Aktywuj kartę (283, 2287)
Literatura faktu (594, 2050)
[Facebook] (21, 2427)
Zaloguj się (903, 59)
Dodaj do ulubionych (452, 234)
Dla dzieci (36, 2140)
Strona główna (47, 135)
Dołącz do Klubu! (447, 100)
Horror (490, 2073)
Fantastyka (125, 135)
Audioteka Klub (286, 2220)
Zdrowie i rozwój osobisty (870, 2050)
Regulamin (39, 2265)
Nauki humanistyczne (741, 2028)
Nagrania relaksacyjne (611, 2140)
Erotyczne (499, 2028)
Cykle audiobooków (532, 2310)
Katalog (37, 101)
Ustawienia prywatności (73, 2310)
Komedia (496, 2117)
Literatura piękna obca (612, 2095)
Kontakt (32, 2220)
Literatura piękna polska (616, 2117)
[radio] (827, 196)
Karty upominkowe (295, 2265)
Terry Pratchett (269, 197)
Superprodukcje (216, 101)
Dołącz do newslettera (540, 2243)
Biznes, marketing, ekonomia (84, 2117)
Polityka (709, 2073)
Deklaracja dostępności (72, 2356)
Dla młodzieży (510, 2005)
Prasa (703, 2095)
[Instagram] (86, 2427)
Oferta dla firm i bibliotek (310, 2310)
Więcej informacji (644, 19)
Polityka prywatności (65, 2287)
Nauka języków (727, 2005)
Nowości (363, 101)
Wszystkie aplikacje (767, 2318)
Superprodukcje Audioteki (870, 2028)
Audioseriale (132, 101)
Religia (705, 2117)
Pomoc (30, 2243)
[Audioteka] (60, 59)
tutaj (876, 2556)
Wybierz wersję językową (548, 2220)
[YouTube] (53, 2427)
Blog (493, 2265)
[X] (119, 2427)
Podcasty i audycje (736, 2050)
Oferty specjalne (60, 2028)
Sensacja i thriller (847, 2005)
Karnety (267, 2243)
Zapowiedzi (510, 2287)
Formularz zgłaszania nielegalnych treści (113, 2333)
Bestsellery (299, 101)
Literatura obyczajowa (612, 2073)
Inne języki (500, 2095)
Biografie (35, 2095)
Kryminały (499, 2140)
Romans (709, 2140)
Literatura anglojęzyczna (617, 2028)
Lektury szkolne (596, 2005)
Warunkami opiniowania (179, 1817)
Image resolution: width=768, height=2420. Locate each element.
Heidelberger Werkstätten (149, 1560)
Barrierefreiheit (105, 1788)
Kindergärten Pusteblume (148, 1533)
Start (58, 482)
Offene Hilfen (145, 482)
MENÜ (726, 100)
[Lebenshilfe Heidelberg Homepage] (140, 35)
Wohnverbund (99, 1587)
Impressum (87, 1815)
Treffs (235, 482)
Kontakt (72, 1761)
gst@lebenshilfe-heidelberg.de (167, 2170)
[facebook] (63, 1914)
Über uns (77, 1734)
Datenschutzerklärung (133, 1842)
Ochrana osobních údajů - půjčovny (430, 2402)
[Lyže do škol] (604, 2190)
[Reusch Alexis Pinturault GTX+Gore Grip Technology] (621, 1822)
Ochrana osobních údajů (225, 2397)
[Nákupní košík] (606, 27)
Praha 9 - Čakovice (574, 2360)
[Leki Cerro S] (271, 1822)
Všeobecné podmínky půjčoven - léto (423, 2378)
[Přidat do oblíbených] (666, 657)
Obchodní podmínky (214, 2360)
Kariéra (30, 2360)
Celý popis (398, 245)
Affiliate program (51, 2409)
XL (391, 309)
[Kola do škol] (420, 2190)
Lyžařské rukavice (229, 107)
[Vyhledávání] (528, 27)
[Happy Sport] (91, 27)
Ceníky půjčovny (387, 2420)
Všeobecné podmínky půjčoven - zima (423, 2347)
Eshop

* _What you are asked to do_
For the lines above, output exactly those from the line containing "[Facebook] (21, 2427)" through the line containing "Nauki humanistyczne (741, 2028)", and skip the others.

* _Written solution_
[Facebook] (21, 2427)
Zaloguj się (903, 59)
Dodaj do ulubionych (452, 234)
Dla dzieci (36, 2140)
Strona główna (47, 135)
Dołącz do Klubu! (447, 100)
Horror (490, 2073)
Fantastyka (125, 135)
Audioteka Klub (286, 2220)
Zdrowie i rozwój osobisty (870, 2050)
Regulamin (39, 2265)
Nauki humanistyczne (741, 2028)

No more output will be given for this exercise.